→ Your instructions
Pull each line with the string "filter" from the entries.

→ Collected data
◇ ◇ ◇

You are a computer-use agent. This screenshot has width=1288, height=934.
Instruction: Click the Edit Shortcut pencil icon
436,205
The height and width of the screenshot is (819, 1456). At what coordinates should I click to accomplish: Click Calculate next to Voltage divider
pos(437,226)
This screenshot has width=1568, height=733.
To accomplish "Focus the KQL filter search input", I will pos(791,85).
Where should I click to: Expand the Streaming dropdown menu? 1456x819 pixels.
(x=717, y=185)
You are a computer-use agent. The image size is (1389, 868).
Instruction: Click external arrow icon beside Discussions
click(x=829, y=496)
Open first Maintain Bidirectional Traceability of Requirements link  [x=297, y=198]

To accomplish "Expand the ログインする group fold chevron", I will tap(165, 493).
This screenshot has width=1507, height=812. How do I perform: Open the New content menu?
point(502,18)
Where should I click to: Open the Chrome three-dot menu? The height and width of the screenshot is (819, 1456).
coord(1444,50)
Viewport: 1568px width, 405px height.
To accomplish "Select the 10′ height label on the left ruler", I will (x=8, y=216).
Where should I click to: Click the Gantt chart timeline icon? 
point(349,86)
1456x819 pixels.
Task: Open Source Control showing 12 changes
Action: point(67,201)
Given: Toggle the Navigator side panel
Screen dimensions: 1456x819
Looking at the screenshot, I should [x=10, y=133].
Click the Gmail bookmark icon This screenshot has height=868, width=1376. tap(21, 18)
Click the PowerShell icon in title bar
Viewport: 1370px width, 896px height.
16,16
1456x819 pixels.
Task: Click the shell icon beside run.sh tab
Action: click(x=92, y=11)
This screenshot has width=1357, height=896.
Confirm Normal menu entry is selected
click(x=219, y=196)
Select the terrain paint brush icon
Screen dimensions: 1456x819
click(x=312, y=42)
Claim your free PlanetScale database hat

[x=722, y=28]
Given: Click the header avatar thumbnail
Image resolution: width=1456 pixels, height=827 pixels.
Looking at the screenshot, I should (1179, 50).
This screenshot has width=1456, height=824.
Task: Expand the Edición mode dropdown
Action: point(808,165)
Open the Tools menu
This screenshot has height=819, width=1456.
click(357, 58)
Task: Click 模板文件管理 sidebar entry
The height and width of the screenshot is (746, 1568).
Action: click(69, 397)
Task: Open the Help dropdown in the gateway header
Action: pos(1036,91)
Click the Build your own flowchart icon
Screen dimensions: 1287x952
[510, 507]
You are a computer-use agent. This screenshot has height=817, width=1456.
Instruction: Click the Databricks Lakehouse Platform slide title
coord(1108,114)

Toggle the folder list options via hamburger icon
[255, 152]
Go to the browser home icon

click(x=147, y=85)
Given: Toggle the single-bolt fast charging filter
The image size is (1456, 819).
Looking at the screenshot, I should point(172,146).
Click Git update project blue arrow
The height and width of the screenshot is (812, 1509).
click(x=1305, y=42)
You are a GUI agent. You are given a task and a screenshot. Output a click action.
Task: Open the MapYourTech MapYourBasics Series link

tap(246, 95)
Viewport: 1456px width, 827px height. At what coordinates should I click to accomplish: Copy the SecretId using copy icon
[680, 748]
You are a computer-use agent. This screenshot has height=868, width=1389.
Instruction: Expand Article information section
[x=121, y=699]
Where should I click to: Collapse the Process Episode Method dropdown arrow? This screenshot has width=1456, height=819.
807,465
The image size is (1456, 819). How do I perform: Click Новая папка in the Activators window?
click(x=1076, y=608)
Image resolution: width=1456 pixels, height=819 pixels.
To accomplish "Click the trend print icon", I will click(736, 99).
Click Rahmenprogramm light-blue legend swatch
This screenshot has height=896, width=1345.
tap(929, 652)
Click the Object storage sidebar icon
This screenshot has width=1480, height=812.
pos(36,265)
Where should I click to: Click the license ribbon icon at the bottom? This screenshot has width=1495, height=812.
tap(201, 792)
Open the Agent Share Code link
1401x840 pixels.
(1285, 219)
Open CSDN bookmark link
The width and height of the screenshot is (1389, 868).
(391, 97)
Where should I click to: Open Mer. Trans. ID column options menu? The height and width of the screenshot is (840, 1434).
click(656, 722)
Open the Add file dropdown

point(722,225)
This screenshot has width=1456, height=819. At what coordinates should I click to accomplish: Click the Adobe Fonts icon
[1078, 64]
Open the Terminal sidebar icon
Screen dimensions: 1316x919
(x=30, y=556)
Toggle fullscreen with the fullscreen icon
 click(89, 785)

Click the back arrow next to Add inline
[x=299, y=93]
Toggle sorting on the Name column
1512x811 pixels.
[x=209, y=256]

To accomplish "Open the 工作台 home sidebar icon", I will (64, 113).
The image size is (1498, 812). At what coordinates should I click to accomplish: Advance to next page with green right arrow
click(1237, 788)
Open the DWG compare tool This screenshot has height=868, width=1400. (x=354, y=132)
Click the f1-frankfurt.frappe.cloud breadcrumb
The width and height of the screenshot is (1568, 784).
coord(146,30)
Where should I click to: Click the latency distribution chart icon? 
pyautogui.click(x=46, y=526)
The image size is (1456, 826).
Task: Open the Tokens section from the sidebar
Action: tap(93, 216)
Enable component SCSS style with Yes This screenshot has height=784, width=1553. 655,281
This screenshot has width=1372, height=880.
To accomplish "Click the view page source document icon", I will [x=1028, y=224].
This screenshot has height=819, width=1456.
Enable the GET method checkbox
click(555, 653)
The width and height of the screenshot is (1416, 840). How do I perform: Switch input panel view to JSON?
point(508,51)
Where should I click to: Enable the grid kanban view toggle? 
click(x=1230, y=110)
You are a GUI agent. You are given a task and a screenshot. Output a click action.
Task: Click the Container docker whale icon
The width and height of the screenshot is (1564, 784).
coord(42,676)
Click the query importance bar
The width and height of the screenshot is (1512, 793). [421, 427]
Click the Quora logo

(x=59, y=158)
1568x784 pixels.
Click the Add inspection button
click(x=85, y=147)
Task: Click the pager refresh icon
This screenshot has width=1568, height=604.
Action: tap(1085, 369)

◇ ◇ ◇

→ Response to this task
To accomplish "Focus the KQL filter search input", I will pos(791,85).
Given: Toggle the single-bolt fast charging filter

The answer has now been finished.